Collected data
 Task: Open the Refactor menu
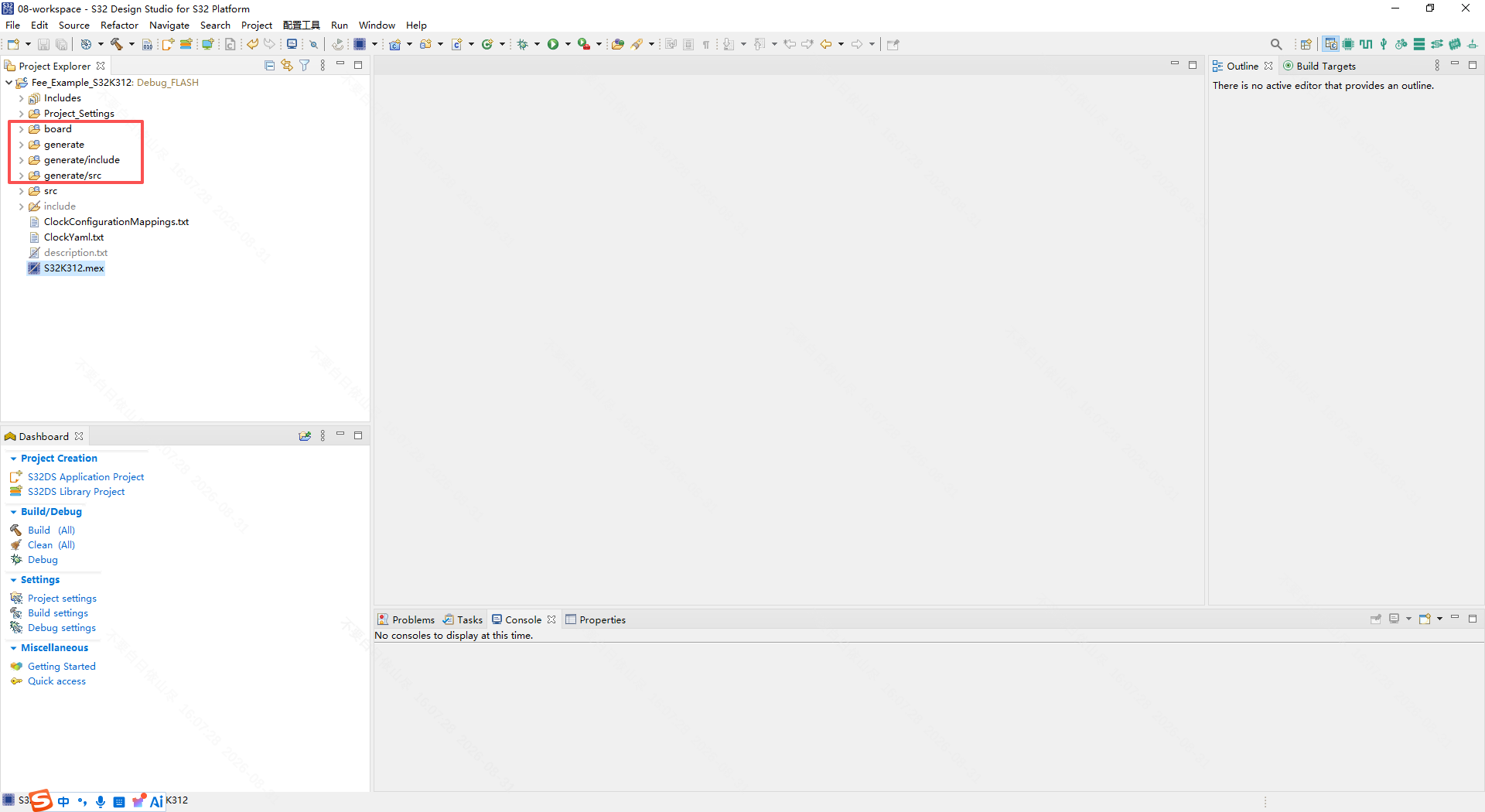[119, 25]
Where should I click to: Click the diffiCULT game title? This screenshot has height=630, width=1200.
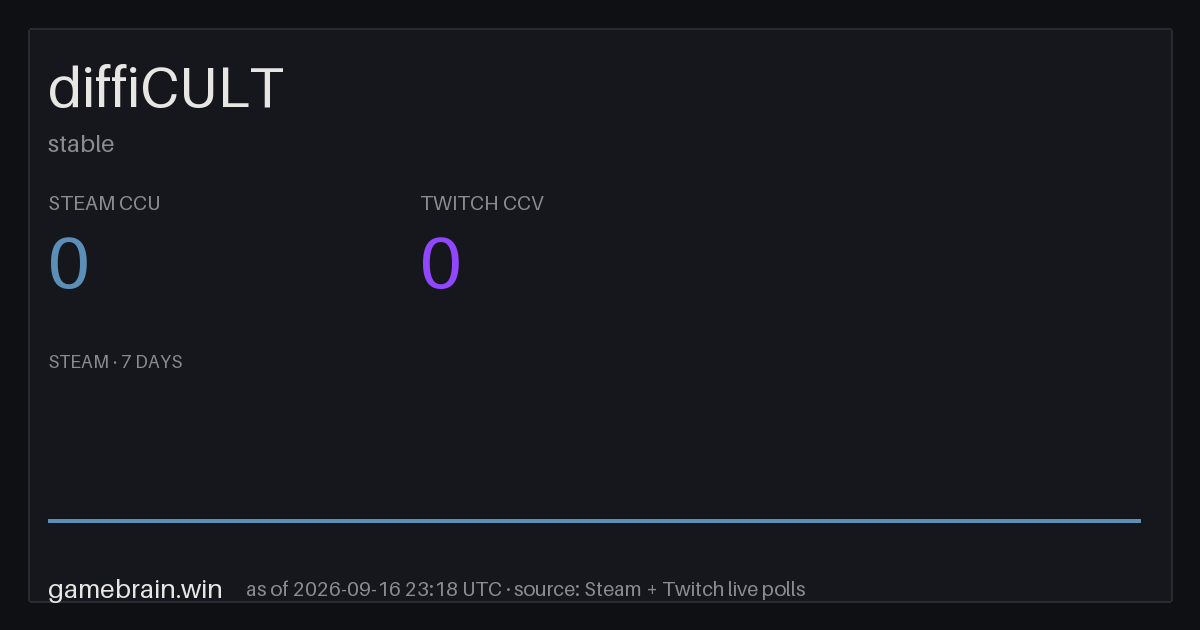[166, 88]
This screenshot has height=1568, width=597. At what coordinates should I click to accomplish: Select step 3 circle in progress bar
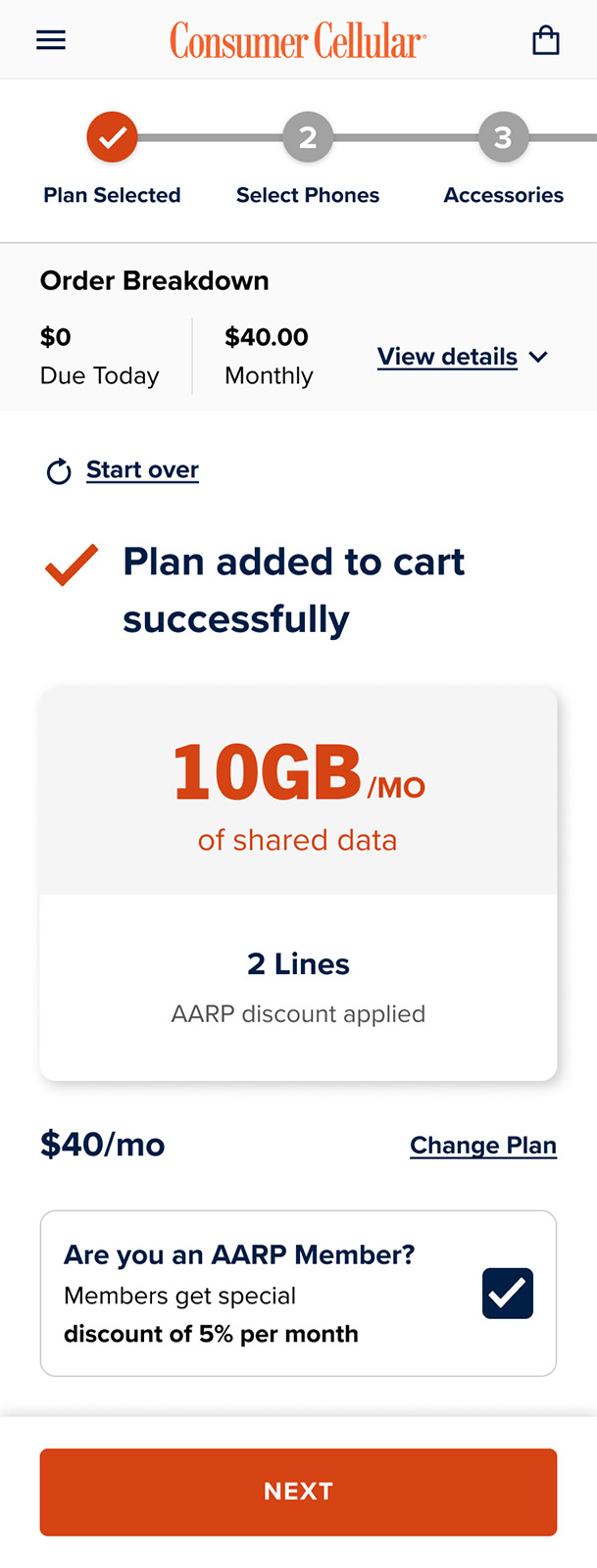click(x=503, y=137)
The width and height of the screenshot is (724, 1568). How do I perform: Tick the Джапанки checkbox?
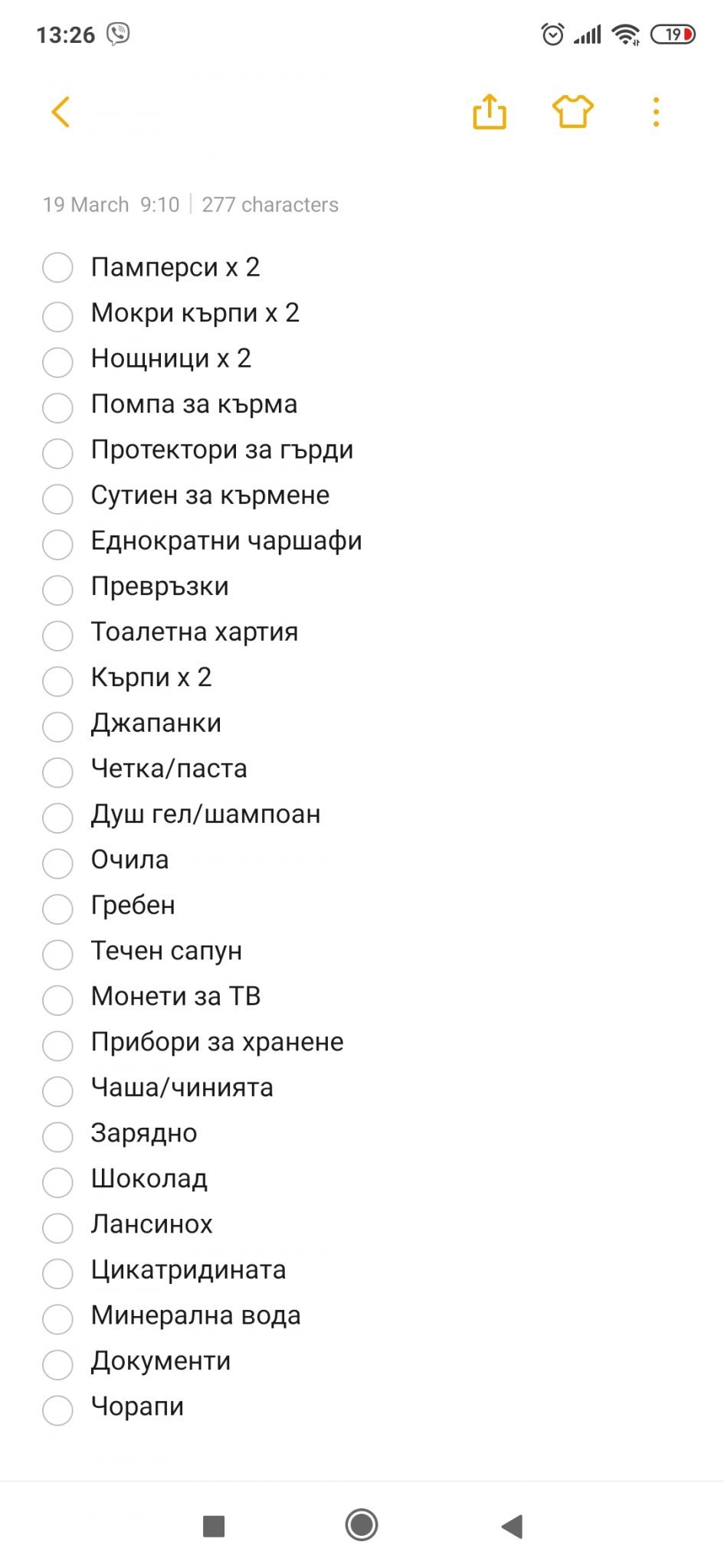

## EXERCISE:
What the answer needs is every record above, exactly as written, and no pictures.

## RESULT OF THE EXERCISE:
 Task: Open the Refactor menu
[119, 25]
Where should I click to: Click the diffiCULT game title? This screenshot has height=630, width=1200.
[166, 88]
This screenshot has height=1568, width=597. At what coordinates should I click to accomplish: Select step 3 circle in progress bar
click(x=503, y=137)
The width and height of the screenshot is (724, 1568). How do I perform: Tick the Джапанки checkbox?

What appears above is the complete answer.